"May I be, the man in whom you'll ever trust."
That line is from a poem, it's also from the wedding vows I told my husband nine years ago when we had our commitment ceremony. It's very special to me and I think of those words often, May I Be...
Time to backup and regroup people. My dick, or rather my horniness, has gotten ahead of me. I found myself precariously perched between my personal desires and my relationship with my husband. It wouldn't take a psychiatrist to read just a few of my below blog entries to know I've been actively researching a ton of BDSM options. This is an area that's always intrigued me, but I've never tried. I'd like to, and may very well try it soon! But not at the cost of my relationship.
My husband and I started out on our "Sexual Adventure" together with goals to add a little spice to our relationship. For a while everything was going along perfectly, every word was shared between us, every desire, every move forward. It was fantastic! We were closer than we've ever been and I secretly felt sorry for all our friends that they didn't have nearly the same closeness that we shared.
Then we hit a few roadblocks. Sick cat, sick kid, and sudden death of our family doctor. Suddenly there were a lot more important things to deal with in R/L than to talk about kinky sex. My husband held back to deal with all of this, I (ever the obsessive one) continued on. I joined several groups and arranged for a couple R/L meetings with people from the BDSM community. I thought by putting faces on these cyber people and getting to know them and losing the "scary" image we had in our minds that I'd help my husband along on the fast track towards acceptance.

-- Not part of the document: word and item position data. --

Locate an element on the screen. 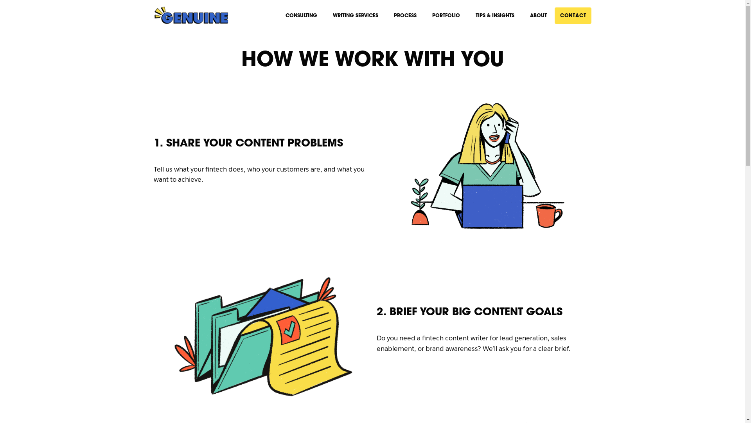 This screenshot has width=751, height=423. 'ABOUT' is located at coordinates (538, 15).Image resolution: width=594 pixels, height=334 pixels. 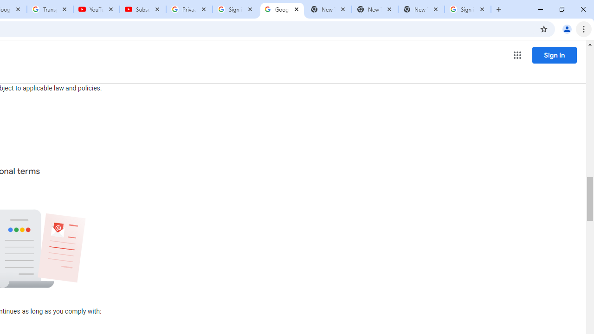 I want to click on 'Sign in - Google Accounts', so click(x=236, y=9).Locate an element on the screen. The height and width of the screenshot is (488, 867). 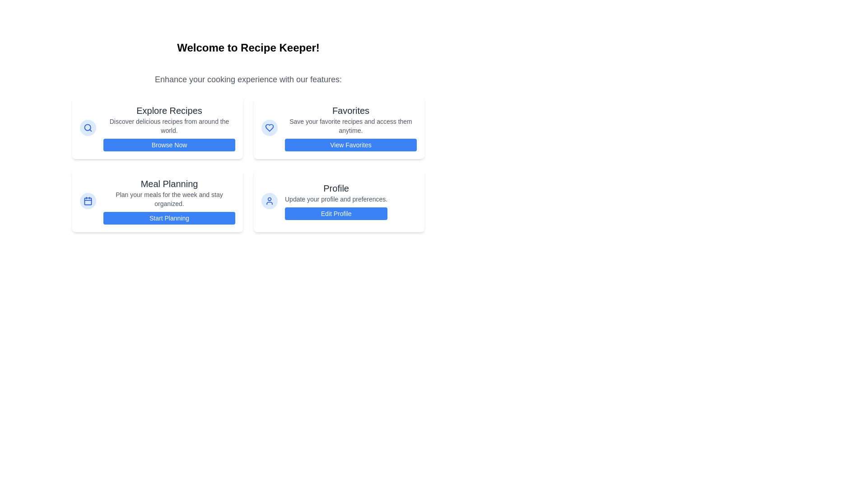
the circular icon with a light blue background and dark blue heart symbol located in the 'Favorites' panel, positioned towards the upper-left part above the text description and button is located at coordinates (269, 127).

Not so.... they always say "know thyself", but someone forgot the owners manual for "know thy husband!" Instead of making him more comfortable, I ended up traumatizing him. Now don't take your mind down THAT path (though it'd make a good story...), I'm not talking about tossing him into some sexual scene where they tied him up and beat him till he was bleeding! I'm talking about simply pushing past his comfort level. Past it in a LOT of different ways. On top of his fears of heterosexual men, into his fear of crowds, his intense dislike of meeting new people. Oh, and did I mention he was quizzed by someone wanting to become part of our poly relationship and make my husband his slave bitch? Yeah, he was a little freaked out.
So I've felt terrible about all this. I've felt like I failed to protect my husband in this most basic way. If he couldn't count on me to protect him from an uncomfortable conversation, how can he trust me to protect him in a dungeon filled with hot sexy BDSM scenes?
I'll be cutting back on any groups I'm part of now and returning my focus on our relationship. Work on getting that "warm fuzzy" feeling back between us, and then we can look into proceeding on into whatever life has in store for us. Does that mean I'm giving up on my BDSM journey? Maybe, maybe not, but my relationship is more important to me. Hopefully in the future I don't look back with regret on this decision. Hopefully I'll look back fondly and think about how incredibly HOT my relationship has become because I took the time to develop it properly.